Lo que me lleva al asunto de los enfermos.

Más presentes que los asistentes

Cuando mi madre no pudo asistir a la misa por su enfermedad, me vinieron a la cabeza otras veces en que yo tampoco había podido (y otras en que, si soy honrado, no debería haber ido, aun “pudiendo”).

Y la luz que creí tener es la siguiente: el enfermo no es que esté exento del mandato dominical. Es que la propia Iglesia ora angustiada por su recuperación y su paz. De hecho, lo hace, si no me equivoco, siempre, en la Oración de los Fieles. Y, por supuesto, los tiene siempre implícitamente presentes. No hay más que —otra vez— leer el Nuevo Testamento para entender el valor que los Apóstoles dan a los enfermos.

En el fondo, el miembro enfermo de la Iglesia está presente en la misa porque lo está activamente en el corazón de aquellos asistentes que están al tanto de su situación y, de manera genérica pero real, en el corazón de cada uno de los miembros sanos, que sufre por el miembro enfermo. Y, obviamente, porque está presente en el Corazón del Principal Celebrante, que es Cristo.

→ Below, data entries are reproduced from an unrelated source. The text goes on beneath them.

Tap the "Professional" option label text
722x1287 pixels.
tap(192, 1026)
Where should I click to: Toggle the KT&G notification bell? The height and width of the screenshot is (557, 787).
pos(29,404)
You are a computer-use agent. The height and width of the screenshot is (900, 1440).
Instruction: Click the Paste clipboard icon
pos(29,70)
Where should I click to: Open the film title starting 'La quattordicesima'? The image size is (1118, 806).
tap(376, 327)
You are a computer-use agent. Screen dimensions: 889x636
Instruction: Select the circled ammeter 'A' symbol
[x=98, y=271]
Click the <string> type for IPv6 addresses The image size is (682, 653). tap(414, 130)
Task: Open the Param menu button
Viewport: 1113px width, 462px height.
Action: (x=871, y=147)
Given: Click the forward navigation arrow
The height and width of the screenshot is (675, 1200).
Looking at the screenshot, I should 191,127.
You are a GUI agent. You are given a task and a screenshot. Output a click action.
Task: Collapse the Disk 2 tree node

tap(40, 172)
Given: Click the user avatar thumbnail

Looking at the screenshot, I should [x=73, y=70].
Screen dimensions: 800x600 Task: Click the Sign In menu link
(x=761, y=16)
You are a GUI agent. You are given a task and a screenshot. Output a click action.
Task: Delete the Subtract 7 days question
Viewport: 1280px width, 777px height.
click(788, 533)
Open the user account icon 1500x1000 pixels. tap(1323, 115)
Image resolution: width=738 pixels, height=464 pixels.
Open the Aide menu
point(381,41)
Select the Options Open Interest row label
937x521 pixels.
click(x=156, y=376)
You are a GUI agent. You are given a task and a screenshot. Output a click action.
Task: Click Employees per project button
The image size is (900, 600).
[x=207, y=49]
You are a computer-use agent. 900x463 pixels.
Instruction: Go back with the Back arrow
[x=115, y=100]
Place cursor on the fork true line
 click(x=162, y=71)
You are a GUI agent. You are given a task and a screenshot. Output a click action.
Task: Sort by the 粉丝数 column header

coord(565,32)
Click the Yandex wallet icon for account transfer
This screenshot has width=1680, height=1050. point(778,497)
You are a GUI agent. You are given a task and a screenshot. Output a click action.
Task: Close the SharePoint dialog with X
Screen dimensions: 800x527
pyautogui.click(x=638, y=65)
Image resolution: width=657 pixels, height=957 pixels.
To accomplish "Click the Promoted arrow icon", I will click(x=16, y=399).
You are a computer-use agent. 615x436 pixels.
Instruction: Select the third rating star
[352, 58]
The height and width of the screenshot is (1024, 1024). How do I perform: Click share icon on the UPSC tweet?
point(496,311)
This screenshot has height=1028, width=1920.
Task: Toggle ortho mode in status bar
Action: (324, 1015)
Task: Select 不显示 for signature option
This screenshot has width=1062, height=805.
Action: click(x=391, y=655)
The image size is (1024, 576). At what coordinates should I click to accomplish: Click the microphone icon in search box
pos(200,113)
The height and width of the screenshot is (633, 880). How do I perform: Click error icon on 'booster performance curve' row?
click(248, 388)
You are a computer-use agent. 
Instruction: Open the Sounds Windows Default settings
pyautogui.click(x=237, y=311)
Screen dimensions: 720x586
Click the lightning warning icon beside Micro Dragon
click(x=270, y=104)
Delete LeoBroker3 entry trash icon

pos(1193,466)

No es que uno esté eximido de asistir a misa por estar enfermo. Es que la propia Iglesia, que conoce la situación, lo que desea es que repose (acordémonos de que el mandato sabático es principalmente de descanso) y sane. Es que, cuando uno está enfermo, la Iglesia ora por él, ora en su lugar.

Y en su ausencia, el enfermo es bendecido. Y él mismo bendice sin saberlo, pues su ausencia agranda el Corazón de la Iglesia.